ビル管理士試験 H30年 問84 問題と解説

 問 題     

騒音と振動に関する次の記述のうち、最も不適当なものはどれか。

  1. 道路交通振動に対する振動規制は、昼間より夜間の方が厳しい。
  2. 点音源の場合、音源までの距離が10倍になると、音圧レベルは約20dB減衰する。
  3. 防振溝は、回折減衰効果を利用した振動対策の方法である。
  4. 対象騒音が暗騒音より10dB以上大きい場合は、測定音を対象騒音と判断して良い。
  5. 不規則かつ大幅に変動する振動に対する振動規制法による規制基準は、最大の振動加速度レベルによって定められている。

 

 

 

 

 

正解 (5)

 解 説     

この問題の答えは(5)ですが、内容がやや難しい上に、あまり頻出事項でもありません。一方で、(1)~(4)の内容は重要事項であるか、または基礎的な内容であるため、消去法で答えを出すのがよいかと思います。

(1)について、昼間は人が活動している時間ですが、夜は静かに眠っているため、振動が気になりやすいのは夜のほうです。よって、夜間の規制を厳しくするのは理にかなっているので、これは正しいです。

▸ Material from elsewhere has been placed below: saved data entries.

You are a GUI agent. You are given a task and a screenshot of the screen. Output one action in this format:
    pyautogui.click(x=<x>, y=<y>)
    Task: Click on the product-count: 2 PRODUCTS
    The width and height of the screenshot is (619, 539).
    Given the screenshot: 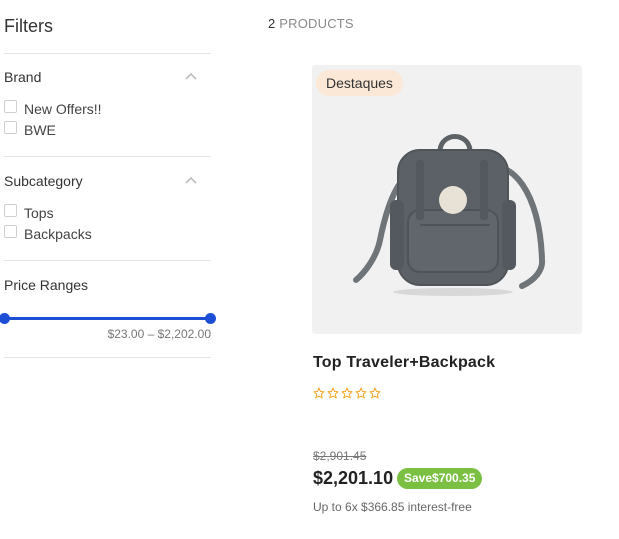 What is the action you would take?
    pyautogui.click(x=311, y=24)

(2)に関して、音源からの距離が2倍や10倍になったときの音圧レベルの減衰する度合いは、知識として知っておくと便利です。点音源、線音源、面音源でそれぞれ減衰の度合いが以下のように異なります。

  • 点音源:距離2倍で約6dB減衰、距離10倍で約20dB減衰
  • 線音源:距離2倍で約3dB減衰、距離10倍で約10dB減衰
  • 面音源:距離によらず、ほぼ減衰なし

これは知識として押さえておけば便利ですが、もし導出の根拠を覚えておきたい場合はH25問題86の解説を参照してください。

よって、(2)では「点音源・10倍・20dB」なので、正しいです。

(3)も記述の通りです。防振溝は、道路交通振動など建築物外からの振動対策として設けられています。ちなみに、防振溝の溝が深いほど、効果的に道路交通振動を防止することができます。

(4)について、対象騒音の測定値が暗騒音の測定値よりも数dB大きい程度だった場合、対象騒音の測定結果は色々な音(対象騒音とその他の環境音)が混ざった数値となっています。よって、対象騒音を正しく評価するためには、測定音に対して暗騒音による影響の除去が必要となります。

一方で、対象騒音が暗騒音よりも10dB以上大きい場合には、対象騒音が周りの音よりも極端に大きいということなので、その測定値はそのまま対象騒音が発している音であると判断することができます。

よって、(4)の記述も正しいです。

(5)は冒頭で書いたようにややマイナーな話なので、あまり気にしなくてもよいと思います。

一応、正解だけ示しておくと、「最大の振動加速度レベル」の部分が誤りで、正しくは「時間率レベルで80%レンジの上端値[L10]」となります。